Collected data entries
_ _ _
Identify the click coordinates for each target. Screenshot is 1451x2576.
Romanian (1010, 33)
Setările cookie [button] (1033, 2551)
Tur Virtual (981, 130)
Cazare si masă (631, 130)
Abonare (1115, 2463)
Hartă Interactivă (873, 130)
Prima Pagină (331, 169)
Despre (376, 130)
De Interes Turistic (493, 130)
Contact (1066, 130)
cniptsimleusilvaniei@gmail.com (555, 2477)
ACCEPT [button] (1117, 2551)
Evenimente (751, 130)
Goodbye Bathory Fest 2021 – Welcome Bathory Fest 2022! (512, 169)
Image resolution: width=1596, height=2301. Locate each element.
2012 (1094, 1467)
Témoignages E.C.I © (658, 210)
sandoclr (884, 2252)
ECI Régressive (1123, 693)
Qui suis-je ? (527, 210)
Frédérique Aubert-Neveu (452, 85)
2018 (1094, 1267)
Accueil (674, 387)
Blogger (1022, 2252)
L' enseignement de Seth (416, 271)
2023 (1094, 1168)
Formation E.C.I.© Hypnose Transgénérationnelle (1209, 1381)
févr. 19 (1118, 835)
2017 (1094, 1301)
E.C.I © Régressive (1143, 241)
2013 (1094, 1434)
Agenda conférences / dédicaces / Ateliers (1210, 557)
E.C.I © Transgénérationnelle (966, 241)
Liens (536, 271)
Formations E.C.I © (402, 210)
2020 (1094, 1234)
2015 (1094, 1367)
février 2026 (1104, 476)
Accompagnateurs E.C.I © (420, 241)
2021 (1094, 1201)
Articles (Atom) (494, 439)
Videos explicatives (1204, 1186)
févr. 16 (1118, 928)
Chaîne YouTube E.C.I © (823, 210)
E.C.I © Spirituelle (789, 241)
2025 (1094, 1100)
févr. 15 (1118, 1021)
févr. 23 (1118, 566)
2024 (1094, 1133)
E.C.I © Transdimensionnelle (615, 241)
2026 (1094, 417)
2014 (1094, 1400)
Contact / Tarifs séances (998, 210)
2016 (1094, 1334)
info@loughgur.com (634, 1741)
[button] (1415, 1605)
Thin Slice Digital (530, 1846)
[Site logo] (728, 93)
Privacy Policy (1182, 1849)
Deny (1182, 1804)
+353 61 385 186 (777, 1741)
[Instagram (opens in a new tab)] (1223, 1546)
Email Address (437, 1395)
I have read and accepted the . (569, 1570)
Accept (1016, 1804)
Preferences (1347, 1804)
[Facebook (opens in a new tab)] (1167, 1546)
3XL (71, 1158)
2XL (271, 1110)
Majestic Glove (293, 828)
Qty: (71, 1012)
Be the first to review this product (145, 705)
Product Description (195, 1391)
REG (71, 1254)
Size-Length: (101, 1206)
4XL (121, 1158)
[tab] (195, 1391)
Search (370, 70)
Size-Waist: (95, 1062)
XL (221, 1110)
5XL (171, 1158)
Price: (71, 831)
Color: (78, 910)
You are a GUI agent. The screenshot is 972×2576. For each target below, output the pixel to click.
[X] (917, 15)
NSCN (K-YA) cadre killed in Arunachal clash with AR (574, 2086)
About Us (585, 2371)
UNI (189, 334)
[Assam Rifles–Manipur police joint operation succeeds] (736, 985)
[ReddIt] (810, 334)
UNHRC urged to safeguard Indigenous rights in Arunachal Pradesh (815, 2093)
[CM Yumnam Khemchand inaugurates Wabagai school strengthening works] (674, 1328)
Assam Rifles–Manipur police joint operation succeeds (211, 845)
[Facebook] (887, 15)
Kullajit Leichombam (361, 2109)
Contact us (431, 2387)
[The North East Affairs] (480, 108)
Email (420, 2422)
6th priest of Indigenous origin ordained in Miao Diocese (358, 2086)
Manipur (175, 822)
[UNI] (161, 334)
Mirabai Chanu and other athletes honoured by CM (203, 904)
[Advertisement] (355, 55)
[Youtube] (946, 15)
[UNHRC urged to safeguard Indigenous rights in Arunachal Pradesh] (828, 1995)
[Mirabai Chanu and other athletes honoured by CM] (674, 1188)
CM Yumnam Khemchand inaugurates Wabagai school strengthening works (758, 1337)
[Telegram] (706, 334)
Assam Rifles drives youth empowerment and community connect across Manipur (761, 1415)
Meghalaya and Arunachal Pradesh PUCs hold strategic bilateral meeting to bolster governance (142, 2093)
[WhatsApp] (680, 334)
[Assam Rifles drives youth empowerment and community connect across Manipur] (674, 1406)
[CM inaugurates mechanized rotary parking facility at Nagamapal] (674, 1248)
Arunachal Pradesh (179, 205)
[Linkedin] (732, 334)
_ _ _
__EXERCISE PROMPT__:
What do the lines above say from the one containing "février 2026 (1104, 476)" down to the one containing "févr. 15 (1118, 1021)"? Return them exactly, both end lines included, and only them.

__YOUR RESPONSE__:
février 2026 (1104, 476)
Accompagnateurs E.C.I © (420, 241)
2021 (1094, 1201)
Articles (Atom) (494, 439)
Videos explicatives (1204, 1186)
févr. 16 (1118, 928)
Chaîne YouTube E.C.I © (823, 210)
E.C.I © Spirituelle (789, 241)
2025 (1094, 1100)
févr. 15 (1118, 1021)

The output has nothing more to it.